----- Given data

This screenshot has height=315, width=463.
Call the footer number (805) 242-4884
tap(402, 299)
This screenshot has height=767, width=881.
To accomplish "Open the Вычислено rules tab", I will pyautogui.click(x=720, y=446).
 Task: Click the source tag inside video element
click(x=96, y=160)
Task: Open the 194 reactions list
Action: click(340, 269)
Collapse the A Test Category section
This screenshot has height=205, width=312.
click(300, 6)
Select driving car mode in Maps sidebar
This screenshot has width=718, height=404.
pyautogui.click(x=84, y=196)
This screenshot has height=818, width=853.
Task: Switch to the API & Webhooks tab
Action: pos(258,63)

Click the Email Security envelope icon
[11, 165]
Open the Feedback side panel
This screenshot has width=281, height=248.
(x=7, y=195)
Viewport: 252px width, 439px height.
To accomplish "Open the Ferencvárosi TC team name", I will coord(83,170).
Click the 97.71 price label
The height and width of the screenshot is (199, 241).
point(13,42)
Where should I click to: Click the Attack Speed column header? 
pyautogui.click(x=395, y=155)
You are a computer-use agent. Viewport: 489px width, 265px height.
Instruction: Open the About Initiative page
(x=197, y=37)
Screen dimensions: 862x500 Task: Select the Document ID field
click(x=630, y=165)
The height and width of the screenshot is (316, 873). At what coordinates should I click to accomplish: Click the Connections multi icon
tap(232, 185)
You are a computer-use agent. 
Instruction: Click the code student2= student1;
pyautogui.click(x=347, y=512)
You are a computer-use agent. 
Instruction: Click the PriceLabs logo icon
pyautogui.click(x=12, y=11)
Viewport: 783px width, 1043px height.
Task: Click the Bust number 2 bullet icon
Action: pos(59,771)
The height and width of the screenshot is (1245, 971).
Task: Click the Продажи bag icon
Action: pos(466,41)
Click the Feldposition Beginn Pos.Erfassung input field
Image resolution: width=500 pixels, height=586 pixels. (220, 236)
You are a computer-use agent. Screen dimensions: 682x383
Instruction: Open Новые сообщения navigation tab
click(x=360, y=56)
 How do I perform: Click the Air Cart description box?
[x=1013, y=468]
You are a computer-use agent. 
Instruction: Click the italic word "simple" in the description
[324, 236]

----------

## Exercise details
Please print exactly the lines from the one containing "Instruction: Open the About Initiative page" through the last line of the records, both included, and nothing else.

## Answer box
Instruction: Open the About Initiative page
(x=197, y=37)
Screen dimensions: 862x500 Task: Select the Document ID field
click(x=630, y=165)
The height and width of the screenshot is (316, 873). At what coordinates should I click to accomplish: Click the Connections multi icon
tap(232, 185)
You are a computer-use agent. 
Instruction: Click the code student2= student1;
pyautogui.click(x=347, y=512)
You are a computer-use agent. 
Instruction: Click the PriceLabs logo icon
pyautogui.click(x=12, y=11)
Viewport: 783px width, 1043px height.
Task: Click the Bust number 2 bullet icon
Action: pos(59,771)
The height and width of the screenshot is (1245, 971).
Task: Click the Продажи bag icon
Action: pos(466,41)
Click the Feldposition Beginn Pos.Erfassung input field
Image resolution: width=500 pixels, height=586 pixels. (220, 236)
You are a computer-use agent. Screen dimensions: 682x383
Instruction: Open Новые сообщения navigation tab
click(x=360, y=56)
 How do I perform: Click the Air Cart description box?
[x=1013, y=468]
You are a computer-use agent. 
Instruction: Click the italic word "simple" in the description
[324, 236]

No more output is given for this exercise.